═══ Records provided

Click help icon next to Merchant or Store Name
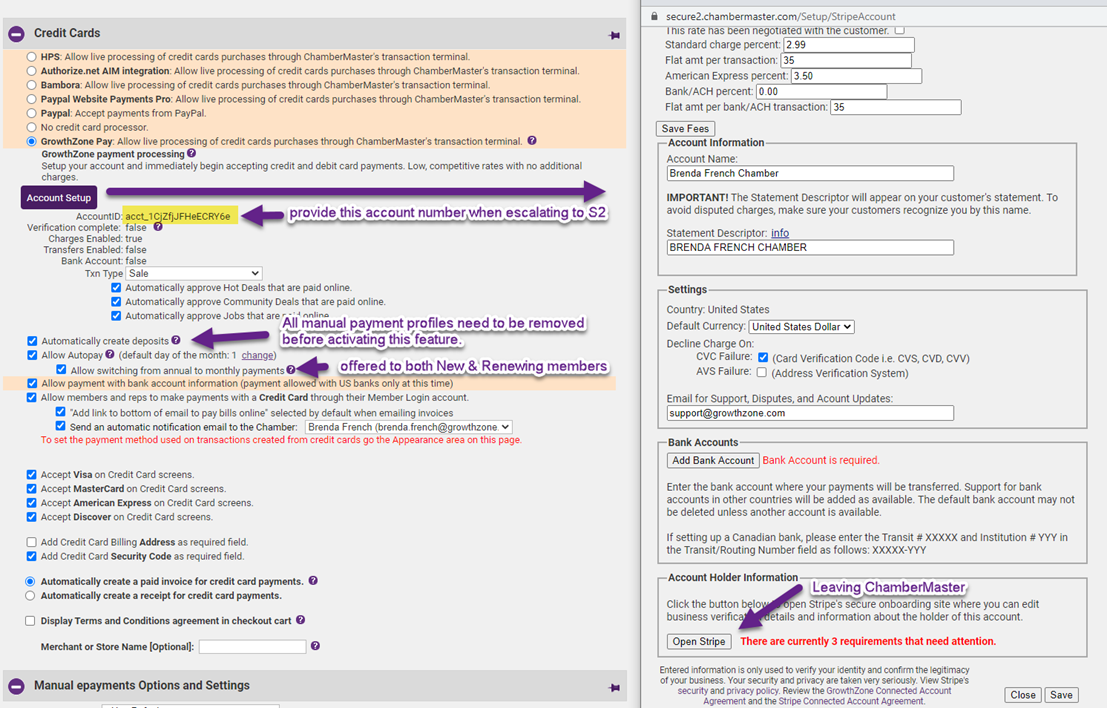Image resolution: width=1107 pixels, height=708 pixels. (315, 646)
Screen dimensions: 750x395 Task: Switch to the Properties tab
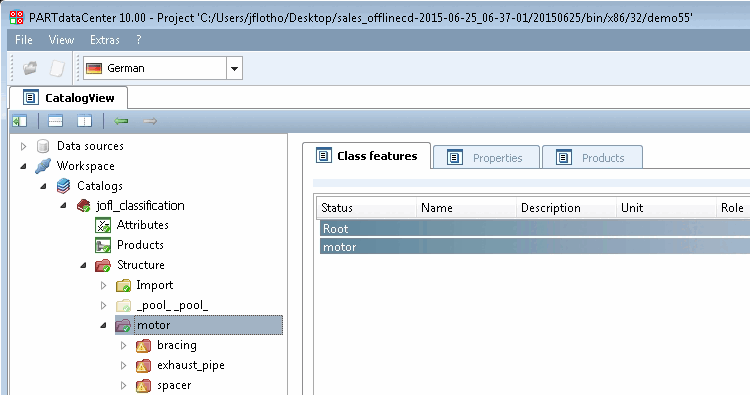coord(486,157)
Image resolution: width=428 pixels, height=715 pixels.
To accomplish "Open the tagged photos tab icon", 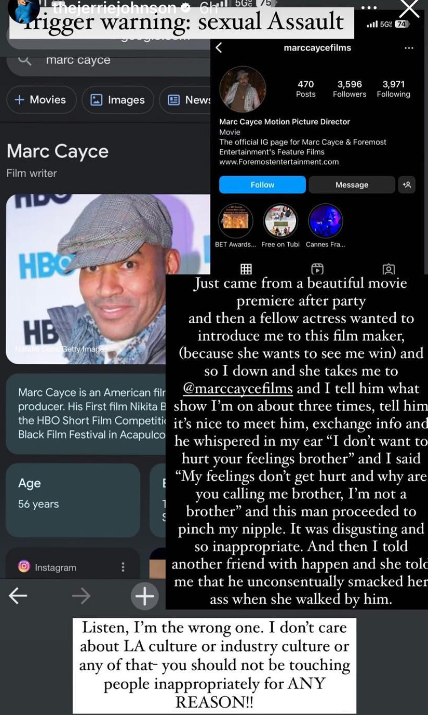I will pyautogui.click(x=389, y=269).
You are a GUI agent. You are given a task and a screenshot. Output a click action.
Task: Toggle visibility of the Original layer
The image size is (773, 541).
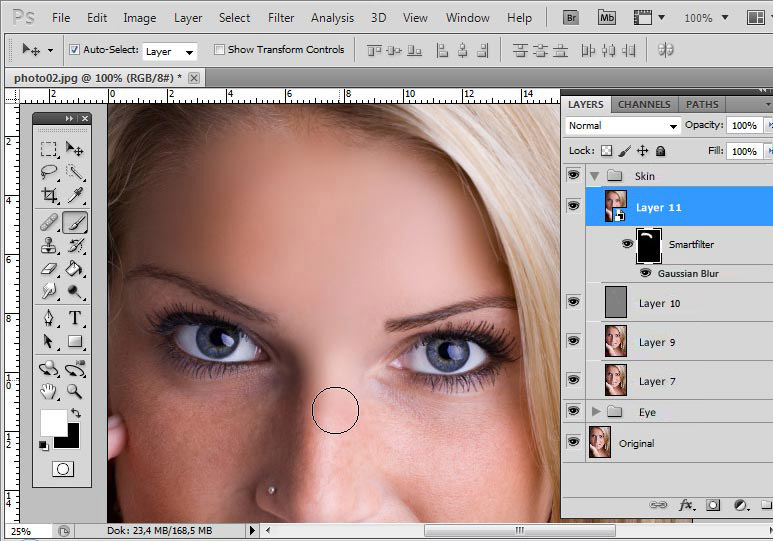pos(573,442)
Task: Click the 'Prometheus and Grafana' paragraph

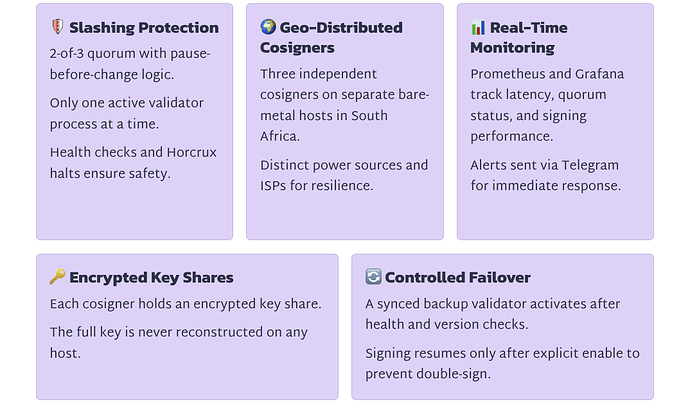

══════

**Set task**
Copy out the lines of the listing from the one containing "You are a GUI" through the end of the listing, both ends included. Leave the pictures out of your answer.

**Solution to the exercise**
You are a GUI agent. You are given a task and a screenshot. Output a click action.
Task: Toggle visibility of the Original layer
The image size is (773, 541).
pos(573,442)
Task: Click the 'Prometheus and Grafana' paragraph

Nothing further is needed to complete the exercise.